A Blue Bell man was indicted Aug. 23 for carrying out an alleged scheme to defraud the federal government by providing inflated appraisals of properties seeking to obtain Home Equity Conversion Mortgages.
Eugene Peter Kenworthy Jr., 50, was indicted on charges of wire fraud, false statements for the purpose of influencing the Federal Housing Administration, aggravated identity theft, and failure to file a tax return, according to the U.S. Attorney’s Office.
If convicted, Kenworthy faces a maximum possible sentence of 166 years’ imprisonment, five years of supervised release, a $5.050 million fine, and a $1,000 special assessment.
HECM loans, commonly referred to as reverse mortgages, are insured by the Federal Housing Authority, the indictment states. When a borrower, or estate, sells a property on which an HECM loan was taken, if the proceeds of the sale are insufficient to repay the loan, the FHA pays the lender the deficit.
Kenworthy allegedly inflated the appraisals of properties for which he submitted reports to certify the HECM loans, resulting in the payment of more than $3 million by the FHA to cover loans that went into default. The charges against him grew out of a grand jury investigation, according to the indictment.
From 2010 to 2016, Kenworthy appraised approximately 714 properties, which were the subject of applications for reverse mortgages, using the electronic signatures of five certified real estate appraisers, without their knowledge, to certify 294 appraisal reports he wrote for the HECM loans, the indictment says. He used his own signature to certify the other 420 appraisal reports he wrote, it says.
Kenworthy wrote most of the appraisals for one mortgage broker, which paid him, or his appraisal company, approximately $450 per appraisal, the indictment says. In some of the appraisal reports he wrote for the reverse mortgages, he falsely inflated valuations for the properties, which, in turn, fraudulently inflated the loan amount, it says.
Numerous properties he wrote appraisal reports for went into foreclosure, the indictment says.
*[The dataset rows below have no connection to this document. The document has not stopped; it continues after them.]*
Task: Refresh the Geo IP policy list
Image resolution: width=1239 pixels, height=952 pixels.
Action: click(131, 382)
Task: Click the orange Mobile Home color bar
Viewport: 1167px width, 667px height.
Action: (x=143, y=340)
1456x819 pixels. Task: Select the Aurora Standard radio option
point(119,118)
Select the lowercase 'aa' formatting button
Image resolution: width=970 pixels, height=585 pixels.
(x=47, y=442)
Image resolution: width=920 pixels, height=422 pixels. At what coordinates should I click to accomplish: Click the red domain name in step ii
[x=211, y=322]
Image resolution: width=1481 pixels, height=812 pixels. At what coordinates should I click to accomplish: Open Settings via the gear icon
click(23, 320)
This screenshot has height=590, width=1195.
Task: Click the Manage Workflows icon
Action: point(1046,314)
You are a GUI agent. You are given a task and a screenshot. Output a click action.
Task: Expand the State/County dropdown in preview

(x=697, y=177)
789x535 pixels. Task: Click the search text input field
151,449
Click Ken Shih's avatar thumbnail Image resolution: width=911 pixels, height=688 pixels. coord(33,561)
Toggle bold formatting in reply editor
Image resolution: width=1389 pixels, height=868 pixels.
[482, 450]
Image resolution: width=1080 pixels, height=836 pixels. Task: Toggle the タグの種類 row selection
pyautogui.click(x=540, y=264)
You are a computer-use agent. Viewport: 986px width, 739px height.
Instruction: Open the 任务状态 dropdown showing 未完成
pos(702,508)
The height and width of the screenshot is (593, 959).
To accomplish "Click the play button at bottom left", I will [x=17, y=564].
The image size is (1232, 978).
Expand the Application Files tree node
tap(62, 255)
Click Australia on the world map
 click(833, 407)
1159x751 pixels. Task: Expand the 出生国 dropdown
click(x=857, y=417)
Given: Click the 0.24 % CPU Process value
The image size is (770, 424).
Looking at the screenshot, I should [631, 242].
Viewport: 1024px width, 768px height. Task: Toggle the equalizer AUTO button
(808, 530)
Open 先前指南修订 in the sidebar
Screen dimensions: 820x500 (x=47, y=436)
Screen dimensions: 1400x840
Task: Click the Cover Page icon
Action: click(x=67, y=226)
As of July 2017, of the 714 properties for which Kenworthy wrote the appraisal report, either using his own name or the name of another appraiser, the FHA paid 53 claims totaling almost $3.7 million on foreclosed properties, because the value of the properties was insufficient to cover the HECM loan balance owed to the lender upon the sale of the property, it says.
In January 2016, the Department of Housing and Urban Development suspended Kenworthy, barring him from performing any appraisals for FHA-insured mortgage loans, including HECM loans, the indictment says.
The indictment also charges Kenworthy with failing to file tax returns for 2011 and 2012.
The case was investigated by the United States Department of Housing and Urban Development — Office of Inspector General, and the Internal Revenue Service — Criminal Investigation, and is being prosecuted by Assistant United States Attorney Karen L. Grigsby.